Não havia fornecimento autónomo de água e luz, e isso nunca nos foi dito. Até
hoje, não temos água”, critica Pedro Gomes. Cada um despendeu, em média, 15 mil
euros, tornando estes espaços, anteriormente emparedados e sem condições de
habitabilidade, em locais de trabalho. Quando João Onofre chegou à Rua Impasse
C, encontrou o chão do seu ateliê em terra batida, repleto de carteiras de
seringas e pombos mortos. “Gastei 50 mil euros a reabilitar o espaço e trabalho
com medo, pareceu-nos que a ideia era integrar-nos com a comunidade e não está
a acontecer. Se a Câmara de Lisboa não consegue encontrar solução, tem de nos
dar novos espaços para trabalharmos”, pede.
Após várias
tentativas de contacto com a Câmara de Lisboa, e de alguns funcionários
municipais se terem deslocado àquela zona para avaliar a gravidade da situação,
os problemas permaneceram. “Iniciaram-se as obras para o fornecimento de água
em Janeiro, mas não foram terminadas. Não sabemos se estamos em condições de
pedir os contadores da água”, diz Pedro Gomes. A 19 de Dezembro de 2017, a
vereadora da habitação, Paula Marques, terá enviado um email no qual se
compromete a realizar as obras necessárias para a ligação à EPAL. Estas terão
começado em Janeiro de 2018, mas ainda não estarão concluídas. A vereadora prometeu intervir junto da
população que ocupa as zonas comuns e remover barreiras físicas que “potenciam
ocupações do espaço público”. Quanto à questão das dívidas dos inquilinos,
resultantes das rendas em falta, a vereadora prometia, no email a que O Corvo
teve acesso, “a anulação da dívida registada enquanto o espaço não possua
condições de uso”.
Um ano depois, sem
resolução à vista, Pedro Gomes deslocou-se à reunião descentralizada da Câmara
de Lisboa, na passada quarta-feira (6 de Dezembro), para questionar a falta de
respostas do município e convidar a autarquia a visitar a Rua Impasse C. O vereador
dos Direitos Sociais, Manuel Grilo, disse que o sítio está referenciado como
sendo “uma zona de consumidores de drogas injectáveis para um equipamento
móvel” e que esta estrutura poderá contribuir para melhorar a segurança da
zona.
Momentos antes, o
vereador da Mobilidade, Miguel Gaspar, prometeu solicitar junto da PSP um
reforço de policiamento nesta parte da cidade e perceber as diligências que
estão a ser feitas no local sobre esta matéria. “Não tenho informação, só sei
que é uma zona sensível do ponto de vista da segurança”, admitiu. Quanto aos
futuros projectos pensados para aquela zona, outra das questões colocadas por
Pedro Gomes, o vereador do Urbanismo, Manuel Salgado, disse que este é um dos
terrenos identificado para o Programa de Renda Acessível (PRA), em
desenvolvimento neste momento. “Há um número considerável de fogos e
equipamentos complementares que vão ser aqui construídos. É um projecto
ambicioso, que está a ser finalizado e vai ser colocado em concurso muito em
breve, dentro de dois ou três meses”, garantiu.
As respostas foram,
contudo, insuficientes, para quem espera por soluções há mais de uma década.

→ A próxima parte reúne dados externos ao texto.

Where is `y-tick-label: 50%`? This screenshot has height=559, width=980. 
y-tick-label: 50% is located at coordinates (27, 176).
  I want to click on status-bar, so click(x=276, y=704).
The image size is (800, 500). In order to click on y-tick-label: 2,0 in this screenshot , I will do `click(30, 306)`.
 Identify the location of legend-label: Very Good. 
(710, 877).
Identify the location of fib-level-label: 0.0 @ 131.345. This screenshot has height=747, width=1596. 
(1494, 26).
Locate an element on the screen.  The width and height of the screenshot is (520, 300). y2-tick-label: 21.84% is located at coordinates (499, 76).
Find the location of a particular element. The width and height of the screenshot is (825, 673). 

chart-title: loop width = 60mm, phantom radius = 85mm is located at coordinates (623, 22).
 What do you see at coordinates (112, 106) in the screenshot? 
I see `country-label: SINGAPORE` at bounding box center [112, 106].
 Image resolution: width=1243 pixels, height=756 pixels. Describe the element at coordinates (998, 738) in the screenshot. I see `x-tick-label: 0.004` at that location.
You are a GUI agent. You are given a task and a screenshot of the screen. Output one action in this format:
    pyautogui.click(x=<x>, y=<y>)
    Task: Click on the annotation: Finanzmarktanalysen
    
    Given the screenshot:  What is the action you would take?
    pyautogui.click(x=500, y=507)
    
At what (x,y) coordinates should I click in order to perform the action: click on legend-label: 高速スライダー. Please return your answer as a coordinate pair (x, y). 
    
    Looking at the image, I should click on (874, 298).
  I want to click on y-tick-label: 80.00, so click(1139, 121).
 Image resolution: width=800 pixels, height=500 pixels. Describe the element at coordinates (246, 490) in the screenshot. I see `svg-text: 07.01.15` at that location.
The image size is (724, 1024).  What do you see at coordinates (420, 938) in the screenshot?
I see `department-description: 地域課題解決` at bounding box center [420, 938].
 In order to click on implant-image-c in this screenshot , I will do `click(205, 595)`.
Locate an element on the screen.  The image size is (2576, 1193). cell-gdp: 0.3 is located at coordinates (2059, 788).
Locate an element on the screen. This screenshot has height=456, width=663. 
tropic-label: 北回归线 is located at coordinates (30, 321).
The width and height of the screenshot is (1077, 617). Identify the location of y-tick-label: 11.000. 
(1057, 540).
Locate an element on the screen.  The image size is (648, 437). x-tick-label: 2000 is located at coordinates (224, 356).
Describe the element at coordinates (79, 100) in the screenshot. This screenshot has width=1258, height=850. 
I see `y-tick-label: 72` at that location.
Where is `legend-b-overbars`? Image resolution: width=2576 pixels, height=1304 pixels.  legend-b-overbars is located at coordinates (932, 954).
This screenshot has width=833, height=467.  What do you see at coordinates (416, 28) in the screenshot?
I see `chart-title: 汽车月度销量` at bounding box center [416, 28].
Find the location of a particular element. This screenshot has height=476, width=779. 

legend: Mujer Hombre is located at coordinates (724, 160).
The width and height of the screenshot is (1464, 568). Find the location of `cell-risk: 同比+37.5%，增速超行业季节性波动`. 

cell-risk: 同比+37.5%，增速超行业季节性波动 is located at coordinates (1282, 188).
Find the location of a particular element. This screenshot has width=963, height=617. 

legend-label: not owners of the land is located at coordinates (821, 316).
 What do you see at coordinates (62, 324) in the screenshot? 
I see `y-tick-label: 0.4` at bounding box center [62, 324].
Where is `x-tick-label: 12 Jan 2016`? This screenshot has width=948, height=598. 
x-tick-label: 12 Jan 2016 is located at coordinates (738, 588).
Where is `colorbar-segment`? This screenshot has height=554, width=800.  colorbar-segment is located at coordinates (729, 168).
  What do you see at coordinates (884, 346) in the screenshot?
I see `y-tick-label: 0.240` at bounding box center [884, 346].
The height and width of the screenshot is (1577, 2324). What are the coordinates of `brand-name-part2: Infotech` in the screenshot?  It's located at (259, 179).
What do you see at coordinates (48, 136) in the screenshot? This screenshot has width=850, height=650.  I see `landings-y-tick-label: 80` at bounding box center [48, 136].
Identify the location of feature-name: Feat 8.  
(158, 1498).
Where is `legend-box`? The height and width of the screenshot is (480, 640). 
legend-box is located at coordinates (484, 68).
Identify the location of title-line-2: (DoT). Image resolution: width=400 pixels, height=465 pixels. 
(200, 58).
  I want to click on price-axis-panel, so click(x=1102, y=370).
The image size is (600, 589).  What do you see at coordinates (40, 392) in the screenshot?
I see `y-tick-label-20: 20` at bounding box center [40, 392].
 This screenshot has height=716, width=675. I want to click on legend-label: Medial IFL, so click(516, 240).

“Não responderam ao mais importante. A Câmara faz um muro de silêncio à volta
disto, não quer que isto seja falado. É estranhíssimo como deixam o assunto
arrastar-se até hoje, não expulsam actividades ilícitas e não assumem
responsabilidade por uma zona que é da cidade”, acusa Pedro Gomes, em
declarações a O Corvo, depois da reunião camarária. O porta-voz do grupo de
trabalho criado por estes artistas garante que a situação piora, todos os dias,
e que temem o pior. “Trabalhamos com medo nesta rua. Em breve seremos um corpo
estranho a ser expelido por uma comunidade de tráfego e uso de droga, e não foi
por falta de aviso”, adverte.
O Corvo questionou o
pelouro da Habitação da Câmara de Lisboa sobre esta matéria. Perguntou se
sabiam da existência de espaços ocupados abusivamente naquele bairro e o que
tem sido feito para o impedir; se se revêem nas acusações dos inquilinos e se sabem
que estes continuam sem água nem electricidade. A autarquia respondeu da
seguinte forma: “O historial das cedências dos espaços não habitacionais em
causa é complexo e tem sido acompanhado pelo Município na procura das soluções
adequadas. Estes processos, estão em curso e sobre eles teremos novos dados em
breve, que serão oportunamente comunicados.”